#### [Instructions for the task]
Apart from the pictures, every entry below should be repeated exactly.

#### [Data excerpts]
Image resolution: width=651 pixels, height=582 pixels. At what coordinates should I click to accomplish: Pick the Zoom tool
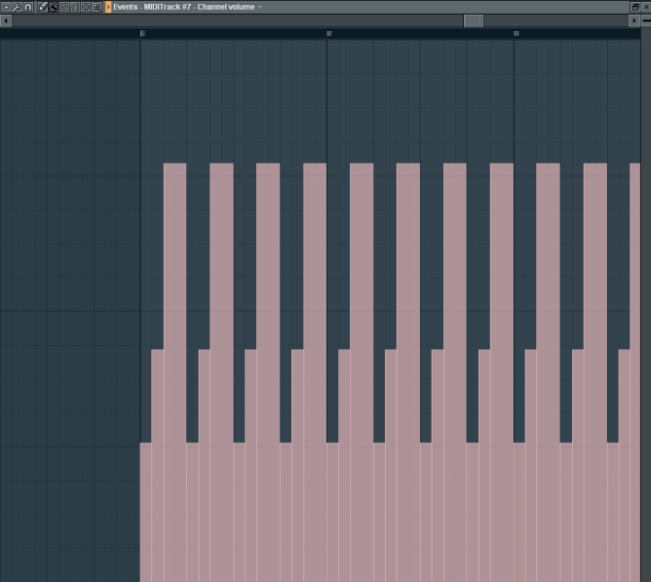point(96,7)
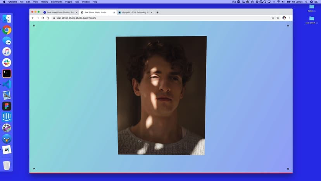Click the browser home icon

coord(48,18)
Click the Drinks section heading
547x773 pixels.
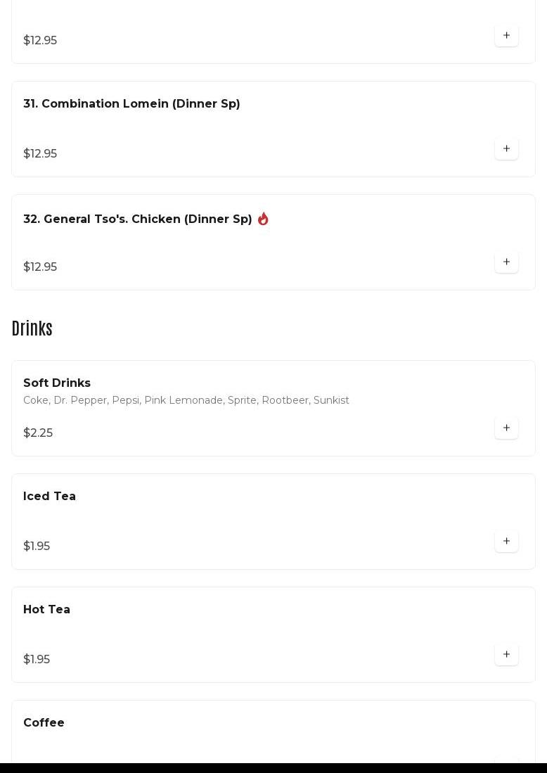32,328
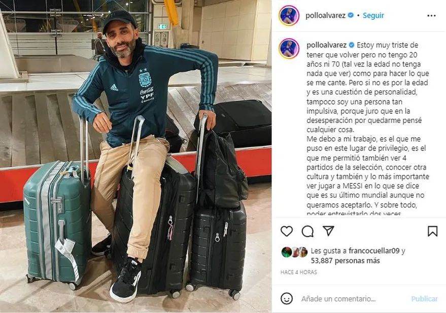Open francocuellar09's profile from likes
The height and width of the screenshot is (313, 446).
(x=374, y=251)
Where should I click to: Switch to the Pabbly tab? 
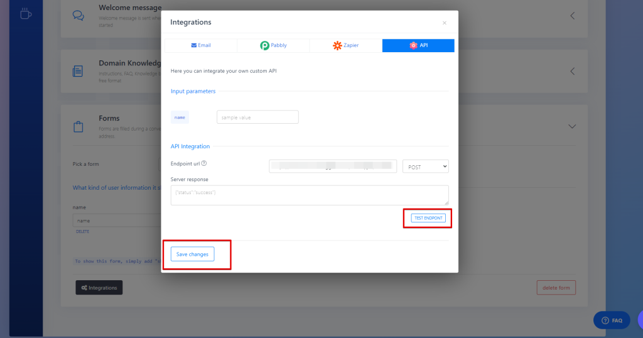[x=273, y=45]
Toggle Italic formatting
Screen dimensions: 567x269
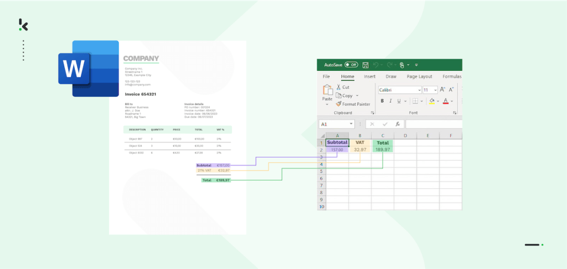point(390,101)
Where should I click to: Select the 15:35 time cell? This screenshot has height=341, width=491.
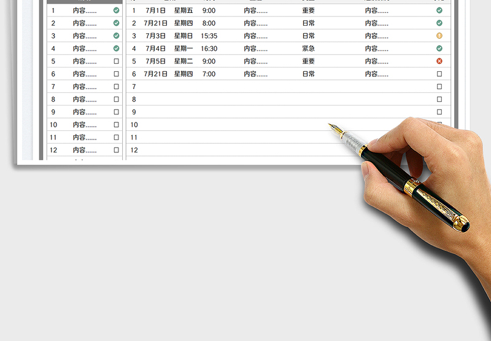[209, 36]
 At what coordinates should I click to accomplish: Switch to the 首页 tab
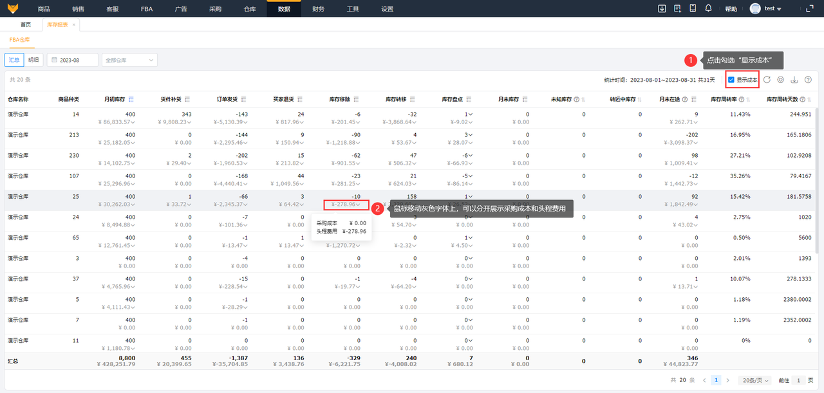coord(26,24)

#### [Written response]
Image resolution: width=651 pixels, height=582 pixels. At what coordinates should I click to accomplish: Pick the Zoom tool
point(96,7)
Click the browser home icon

coord(48,18)
Click the Drinks section heading
547x773 pixels.
32,328
Open francocuellar09's profile from likes
The height and width of the screenshot is (313, 446).
(x=374, y=251)
Where should I click to: Switch to the Pabbly tab? 
[x=273, y=45]
Toggle Italic formatting
Screen dimensions: 567x269
point(390,101)
Where should I click to: Select the 15:35 time cell? This screenshot has height=341, width=491.
[209, 36]
 At what coordinates should I click to accomplish: Switch to the 首页 tab
coord(26,24)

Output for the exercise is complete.